-- START EXTRACT PROVIDED --
Another one is based on one-stage structure, such as the series of you only look once [50,51] (YOLO). [52] exploit YOLO for real-time apple detection with tree. [53] explored YOLO as a baseline model to detect apples during different growth stages. Such kind of one stage fruit detector with less time cost compared with methods based on the two stages, although slightly inferior in the aspect of accuracy. It may due to that both the architecture of Faster- RCNN and YOLO series are proposed for the multi-class objects detection, so they have deep network layers and a large number of parameters which beyond the hardware capacity of automatic robots. Therefore, a more suitable fruit detection system is needed to be developed under such circumstances.

3. Description of Dataset

Although [45-49] presented benchmark for apple detection, similarly environment factor (e.g., resolution of camera, varieties, illumination, the distance, angle between camera and the target objects etcetera.) for each benchmark setup will weak the generalization ability of the trained model to a new environment. Due to these reasons, this paper generates a synthesis dataset which only need few samples.

3.1 Image Acquisition and Conventional Dataset

A Canon EOS 100D digital camera was used to capture nearly 1800 images from an apple orchard. During image acquisition, we changed the camera’s viewing angles and shooting distance to collect diverse samples. Besides, our method applied training data from Internet and ImageNet (an open-source database) [54] which were easily acquired. All the objects were labeled manually as individual image datasets. According to the density of objects, divided these images into training and test datasets randomly with a ratio nearly three to one.
-- END EXTRACT PROVIDED --
STATED GOAL 1
From the apple detection excerpt, list the environment factors named as examples that differ between benchmark setups.
STATED GOAL 2
Rewrite the part of the apple detection excerpt starting with "3.1 Image Acquisition" and going on through "three to one.", updating it so that "plantation" takes the place of "orchard".
-- START DATASET EXCERPTS --
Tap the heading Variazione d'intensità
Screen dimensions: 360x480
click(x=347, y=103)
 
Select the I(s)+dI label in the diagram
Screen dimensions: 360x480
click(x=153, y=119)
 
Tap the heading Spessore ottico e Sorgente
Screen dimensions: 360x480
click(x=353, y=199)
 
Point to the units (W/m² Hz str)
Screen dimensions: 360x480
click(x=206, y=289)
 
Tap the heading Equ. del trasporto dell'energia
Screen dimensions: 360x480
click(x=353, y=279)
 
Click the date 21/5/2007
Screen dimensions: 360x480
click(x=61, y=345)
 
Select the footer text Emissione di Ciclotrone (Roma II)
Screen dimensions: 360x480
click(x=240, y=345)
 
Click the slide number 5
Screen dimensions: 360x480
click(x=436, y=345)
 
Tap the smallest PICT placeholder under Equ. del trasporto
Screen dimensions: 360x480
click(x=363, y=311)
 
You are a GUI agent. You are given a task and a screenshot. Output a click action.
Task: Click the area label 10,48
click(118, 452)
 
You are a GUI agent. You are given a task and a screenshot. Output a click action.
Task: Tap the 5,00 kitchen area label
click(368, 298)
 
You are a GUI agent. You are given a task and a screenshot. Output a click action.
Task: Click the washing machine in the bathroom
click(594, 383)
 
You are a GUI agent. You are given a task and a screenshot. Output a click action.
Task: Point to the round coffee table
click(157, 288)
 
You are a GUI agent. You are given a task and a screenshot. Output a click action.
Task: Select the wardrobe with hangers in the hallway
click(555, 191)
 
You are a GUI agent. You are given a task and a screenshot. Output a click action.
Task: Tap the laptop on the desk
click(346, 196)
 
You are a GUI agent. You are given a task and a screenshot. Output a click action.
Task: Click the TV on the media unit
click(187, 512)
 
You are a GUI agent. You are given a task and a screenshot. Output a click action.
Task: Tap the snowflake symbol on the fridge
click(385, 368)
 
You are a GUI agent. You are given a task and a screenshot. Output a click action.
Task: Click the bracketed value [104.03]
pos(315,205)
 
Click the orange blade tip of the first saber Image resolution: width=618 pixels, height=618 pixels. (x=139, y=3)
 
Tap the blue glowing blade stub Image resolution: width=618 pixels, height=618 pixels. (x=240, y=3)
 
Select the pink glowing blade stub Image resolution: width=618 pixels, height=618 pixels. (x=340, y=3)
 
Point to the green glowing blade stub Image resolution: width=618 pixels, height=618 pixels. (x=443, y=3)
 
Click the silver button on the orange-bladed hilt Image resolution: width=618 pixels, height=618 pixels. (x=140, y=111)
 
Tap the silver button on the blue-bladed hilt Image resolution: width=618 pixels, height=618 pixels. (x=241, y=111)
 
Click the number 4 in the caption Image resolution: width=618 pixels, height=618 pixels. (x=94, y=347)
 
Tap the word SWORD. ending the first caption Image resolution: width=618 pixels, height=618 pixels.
-- END DATASET EXCERPTS --
EXERCISE SOLUTION 1
- resolution of camera
- varieties
- illumination
- the distance
- angle between camera and the target objects

EXERCISE SOLUTION 2
3.1 Image Acquisition and Conventional Dataset

A Canon EOS 100D digital camera was used to capture nearly 1800 images from an apple plantation. During image acquisition, we changed the camera’s viewing angles and shooting distance to collect diverse samples. Besides, our method applied training data from Internet and ImageNet (an open-source database) [54] which were easily acquired. All the objects were labeled manually as individual image datasets. According to the density of objects, divided these images into training and test datasets randomly with a ratio nearly three to one.